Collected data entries
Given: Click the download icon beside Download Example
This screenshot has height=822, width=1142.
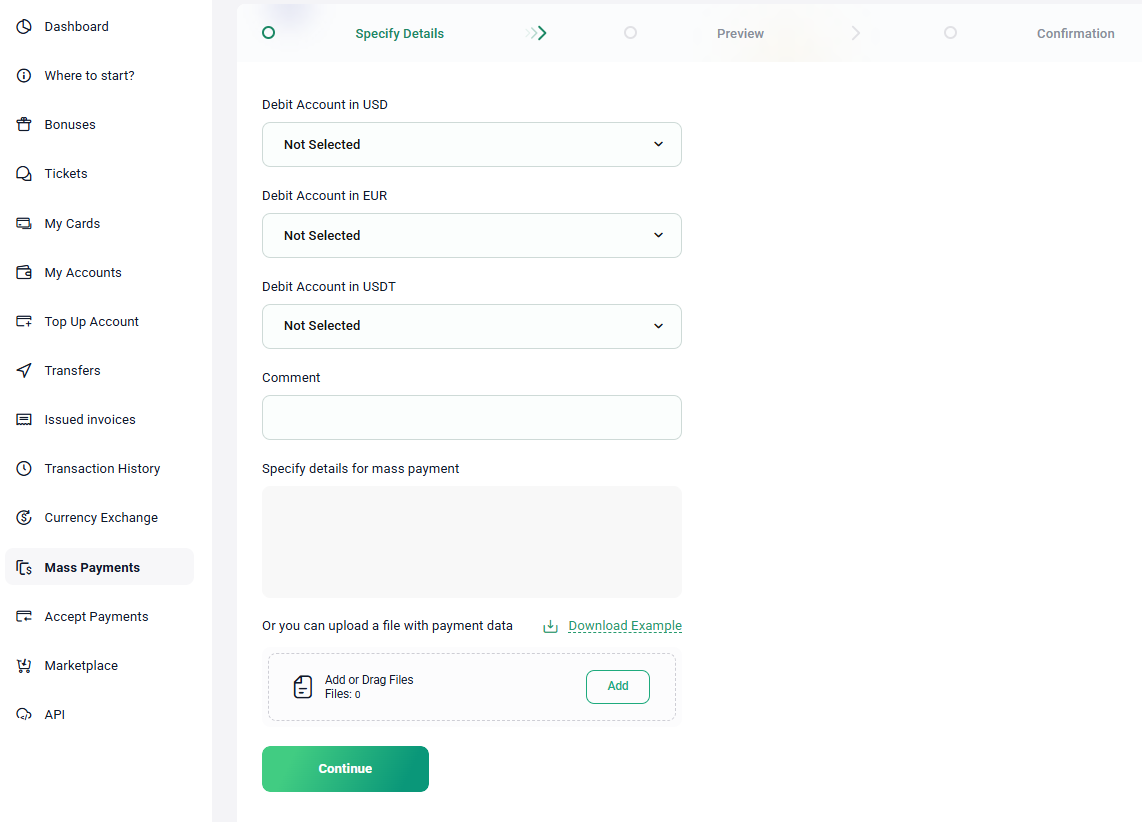Looking at the screenshot, I should 551,626.
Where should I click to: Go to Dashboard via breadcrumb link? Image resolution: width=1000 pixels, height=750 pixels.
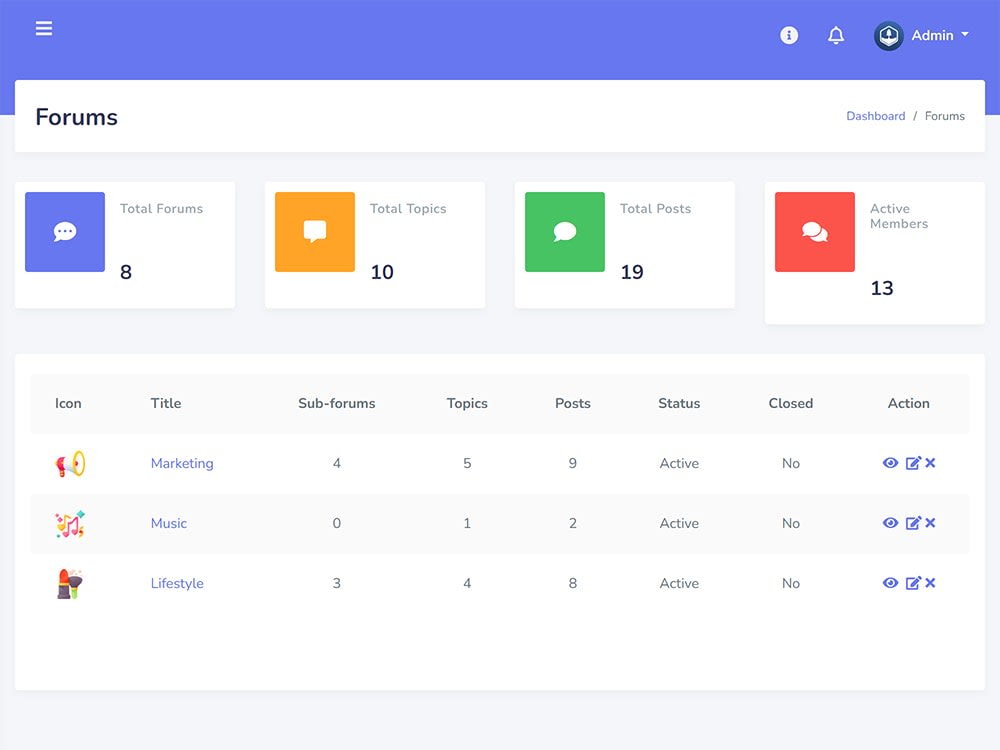[876, 116]
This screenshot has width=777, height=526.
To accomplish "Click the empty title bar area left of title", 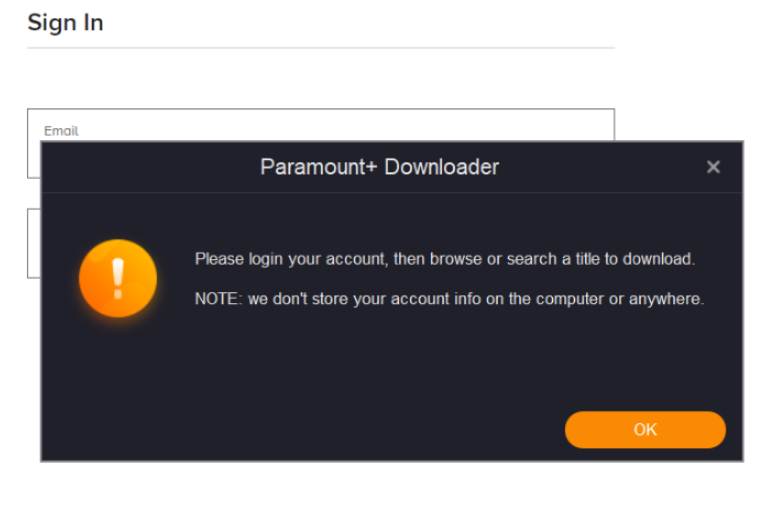I will (149, 167).
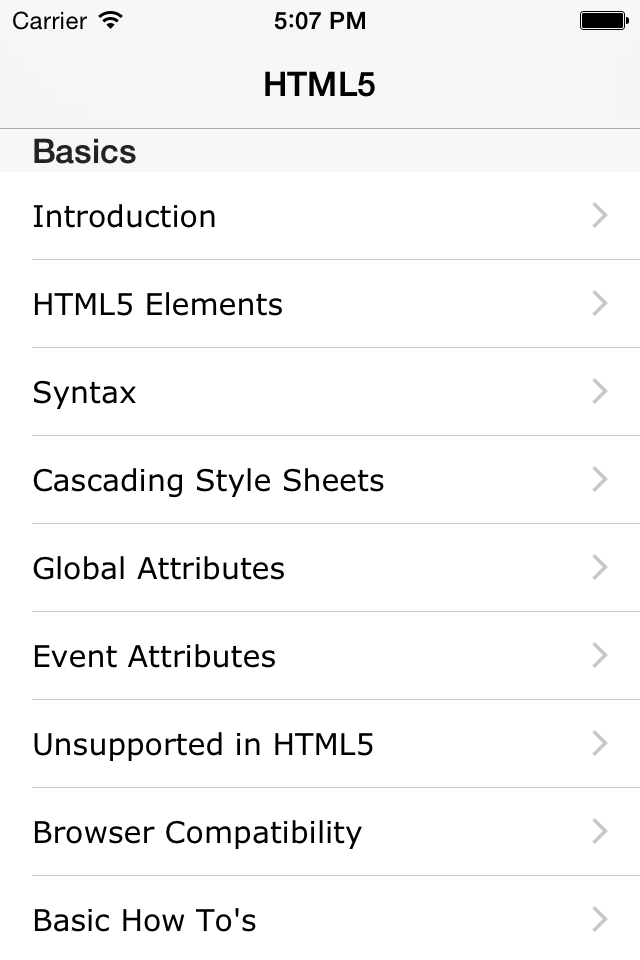The width and height of the screenshot is (640, 960).
Task: Open the Syntax section
Action: click(x=84, y=392)
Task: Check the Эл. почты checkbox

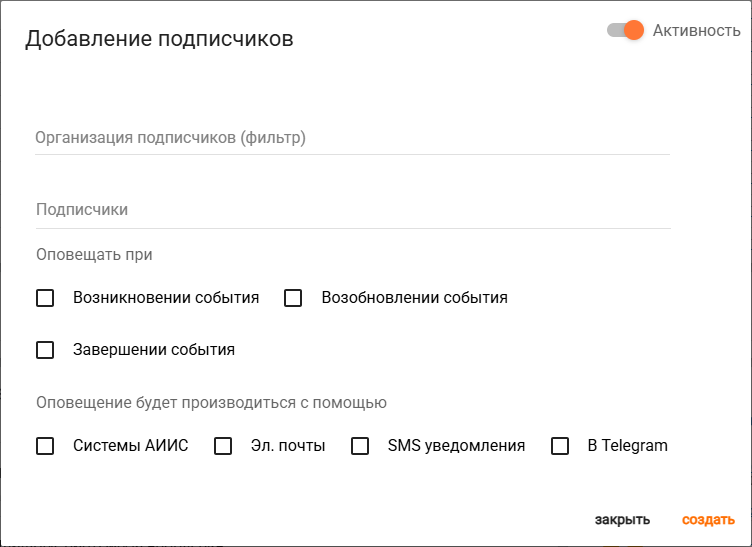Action: 223,446
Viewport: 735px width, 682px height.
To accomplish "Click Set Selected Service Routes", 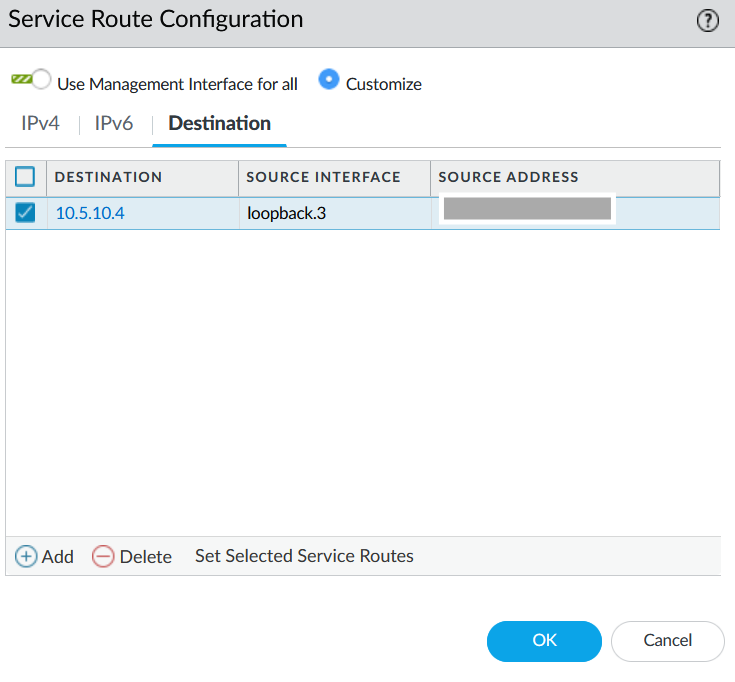I will tap(304, 556).
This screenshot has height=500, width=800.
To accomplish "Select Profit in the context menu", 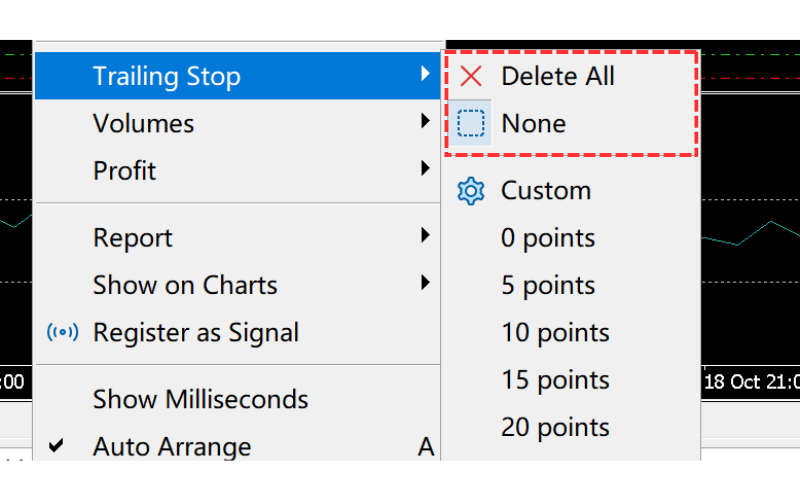I will 124,171.
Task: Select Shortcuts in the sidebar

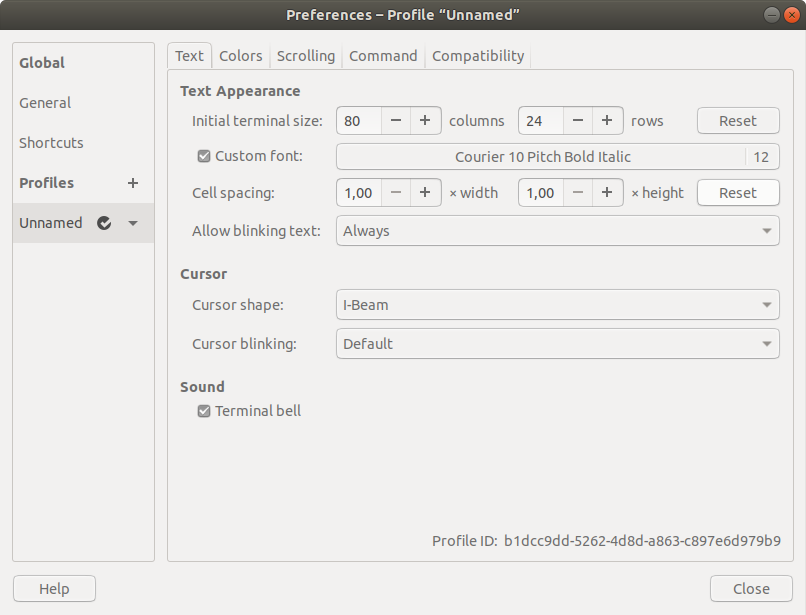Action: click(x=51, y=142)
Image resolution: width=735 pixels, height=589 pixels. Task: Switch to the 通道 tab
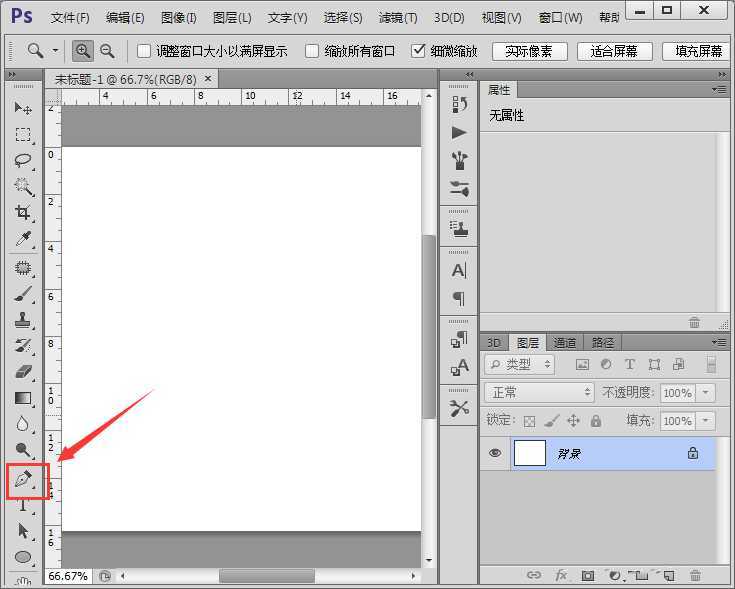(x=565, y=342)
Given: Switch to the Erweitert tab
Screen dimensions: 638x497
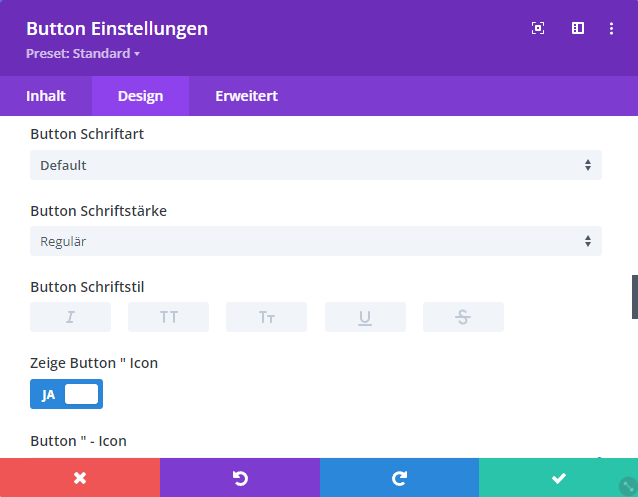Looking at the screenshot, I should click(x=246, y=96).
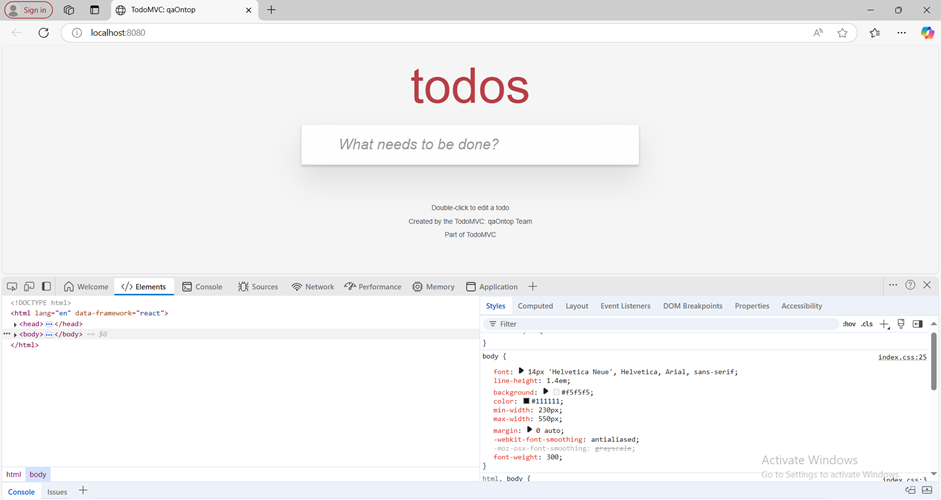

• [PROBLEM] Return each line in the records that holds the string "Given".

• [TASK ANSWER]
Given: Click the download icon beside Download Example
Given: Switch to the Erweitert tab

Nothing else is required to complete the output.